= Hronovka and Regnerka =

Mineral springs in Hronov, Bohemia, Czech Republic

Hronovka and Regnerka (collectively known as Prdlavka) are a pair of mineral springs located in Hronov in the Czech Republic. They are situated in the Jiráskovy sady park.

==History==
The springs were discovered in 1865 by priest Regner Havlovický behind the home of Czech writer Alois Jirásek. Havlovicky noticed a strange-coloured deposit flowing into the Metuje river from the spring. Deeming that the water had curative properties, Jirásek's father (owner of the property on which the springs were discovered) had, by 1869, built a spa with bathing facilities filled with water from the springs. The spa eventually became defunct, but was restored by the town authorities during World War II. The facility was later remodelled in 1977, with a full reconstruction in 2013, part of a wider regeneration project for Jiráskovy Sady.

==Properties==
Both springs provide rich alkaline-ferrous water, which those who use it believe to have medical benefits.
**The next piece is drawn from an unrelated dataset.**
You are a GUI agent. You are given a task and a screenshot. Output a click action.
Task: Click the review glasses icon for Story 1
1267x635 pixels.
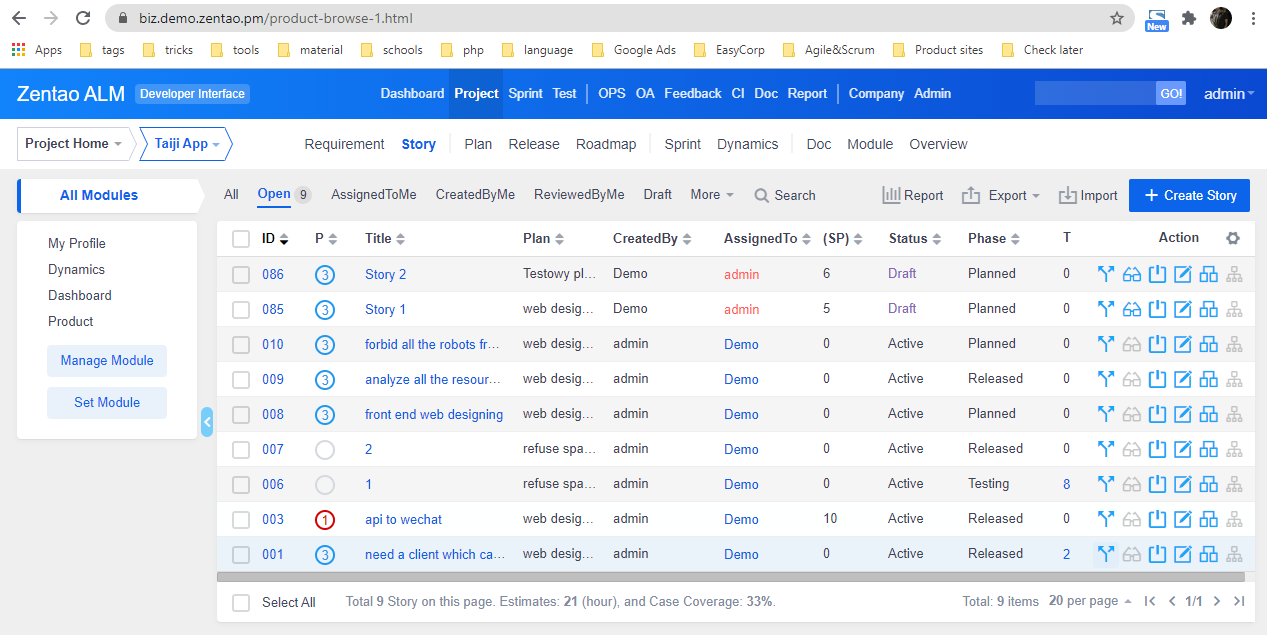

For example, its alkaline reaction is said to decompose kidney, urinary and gall bladder stones. In addition to iron, the spring water also contains calcium, magnesium, iodine and sulphur, which gives it a strong smell, and sodium and potassium ions. The water is also high in arsenic acid, which locals say acts against the initial stages of sclerosis, high blood pressure and body fatigue.